Saved entries
Content starts

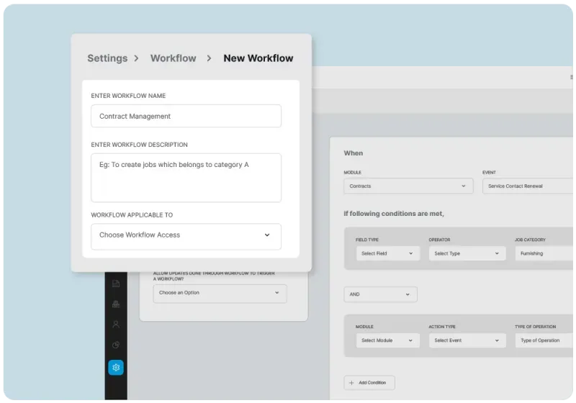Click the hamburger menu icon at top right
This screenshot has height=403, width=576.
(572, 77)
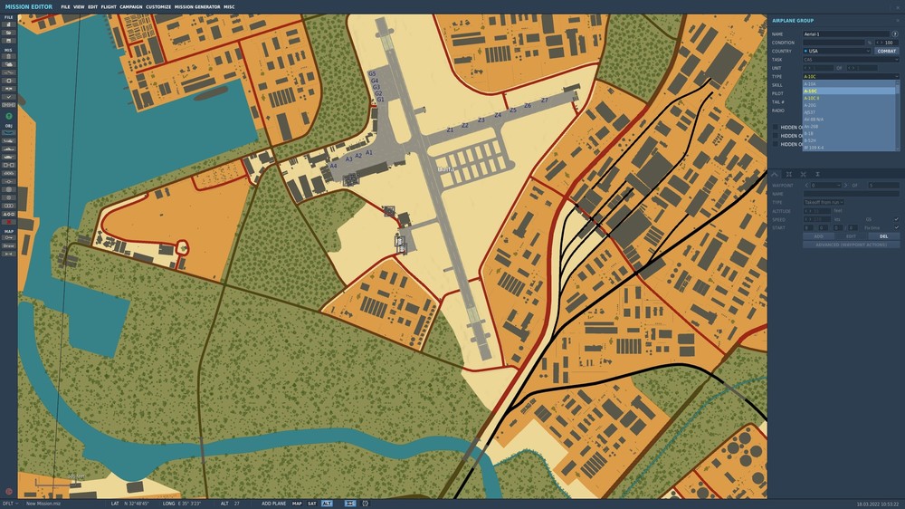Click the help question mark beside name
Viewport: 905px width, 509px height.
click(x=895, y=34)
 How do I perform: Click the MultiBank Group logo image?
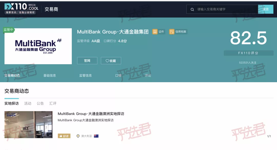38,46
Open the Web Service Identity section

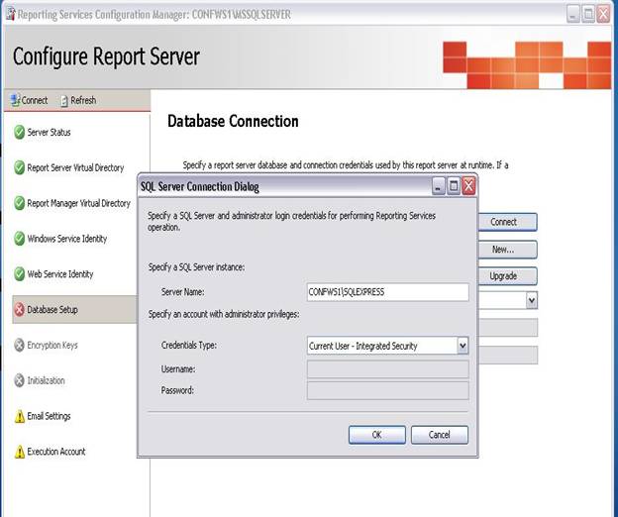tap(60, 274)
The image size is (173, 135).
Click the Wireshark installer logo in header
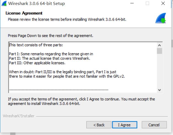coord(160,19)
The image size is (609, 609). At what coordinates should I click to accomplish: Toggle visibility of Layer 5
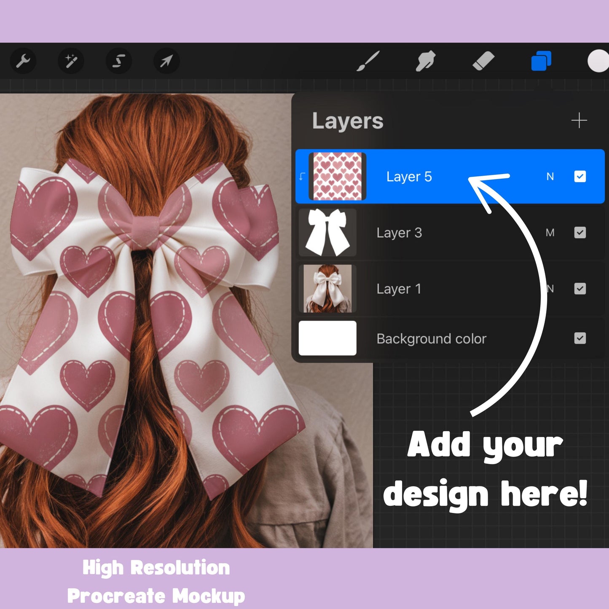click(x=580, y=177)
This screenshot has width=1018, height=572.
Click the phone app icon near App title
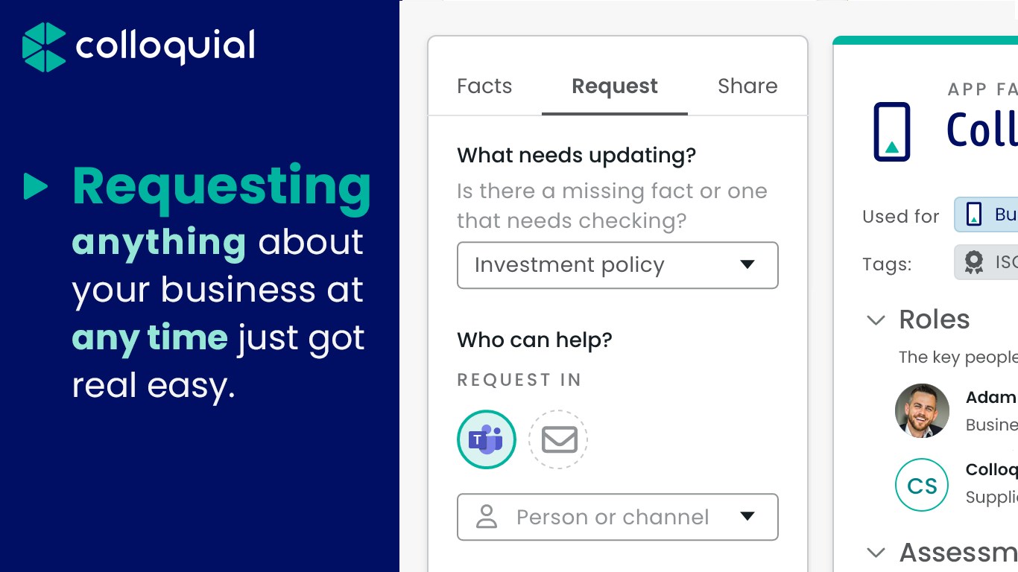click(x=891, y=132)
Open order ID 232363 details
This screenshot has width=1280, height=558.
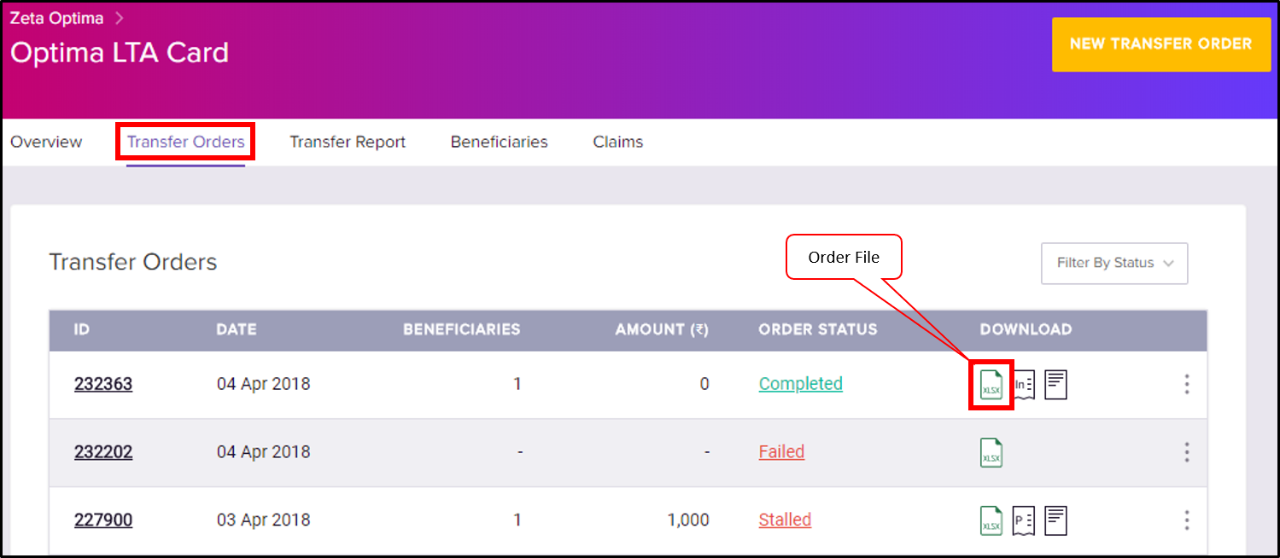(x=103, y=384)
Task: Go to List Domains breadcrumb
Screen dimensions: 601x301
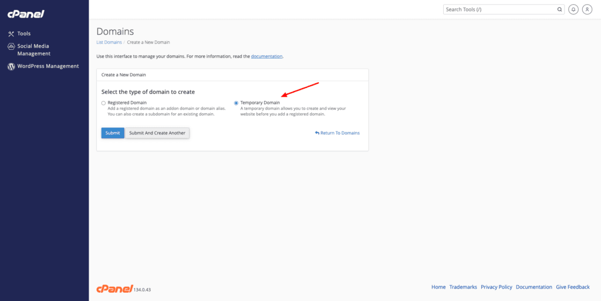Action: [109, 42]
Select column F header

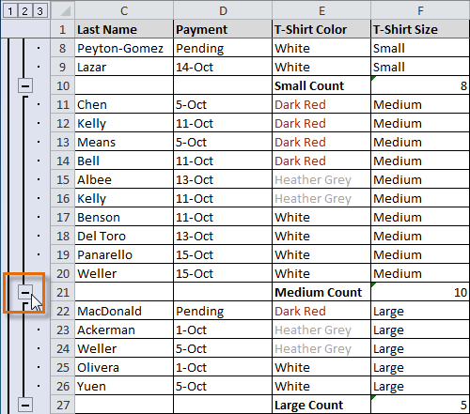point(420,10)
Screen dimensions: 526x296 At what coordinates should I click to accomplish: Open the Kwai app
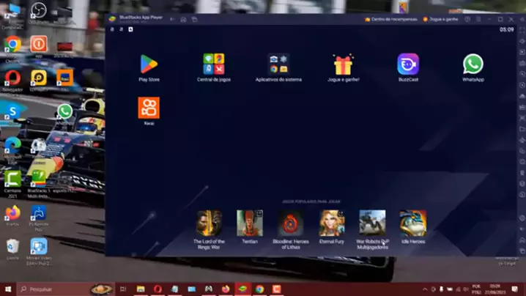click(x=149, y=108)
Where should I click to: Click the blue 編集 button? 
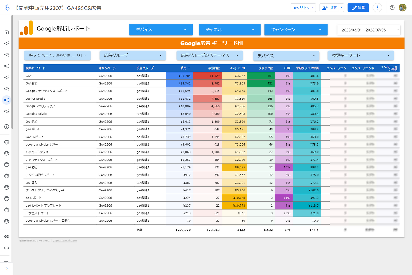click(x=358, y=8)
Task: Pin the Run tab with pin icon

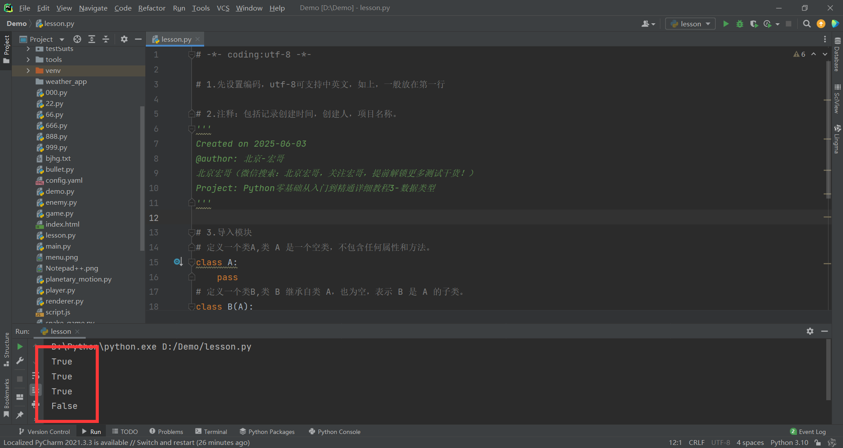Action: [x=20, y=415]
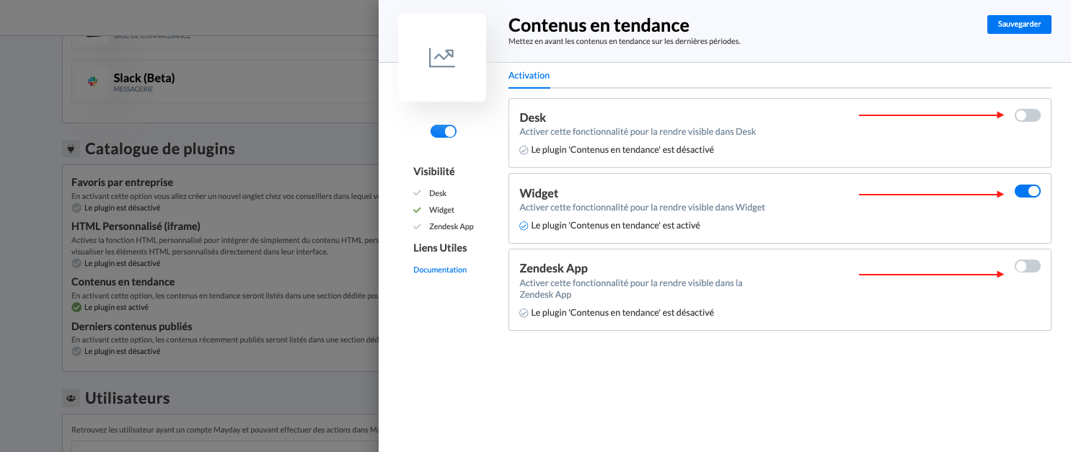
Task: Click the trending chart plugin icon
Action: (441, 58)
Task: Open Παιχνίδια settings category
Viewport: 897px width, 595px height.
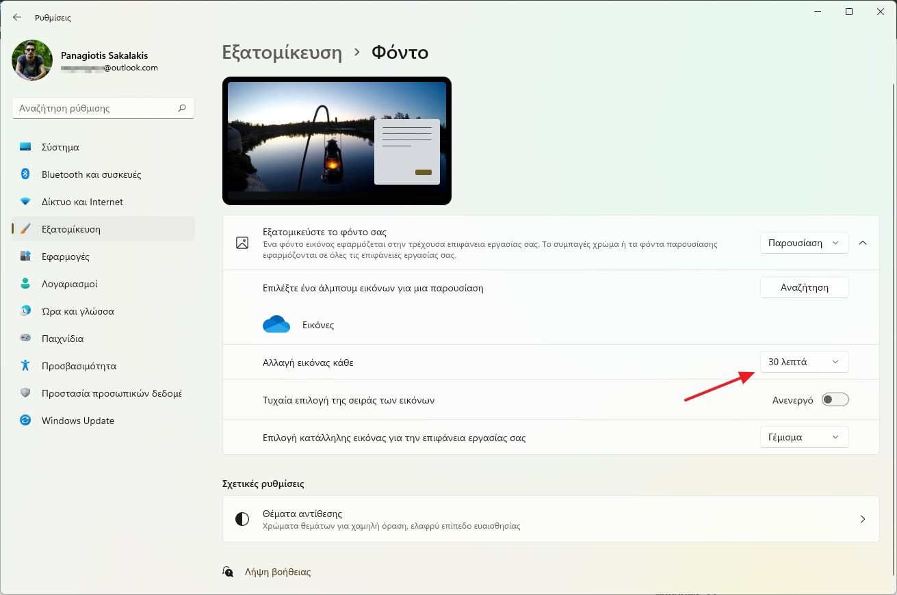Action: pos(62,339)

Content ends

__ASSIGNED TASK__
Nothing but the lines from the one containing "Where should I" through the last line of the records should appear in the copy, exactly as written and without pictures.

__YOUR RESPONSE__
Where should I click to: Click the blue 編集 button? 
click(x=358, y=8)
Task: Pin the Run tab with pin icon

Action: [x=20, y=415]
Task: Click the trending chart plugin icon
Action: (441, 58)
Task: Open Παιχνίδια settings category
Viewport: 897px width, 595px height.
Action: pos(62,339)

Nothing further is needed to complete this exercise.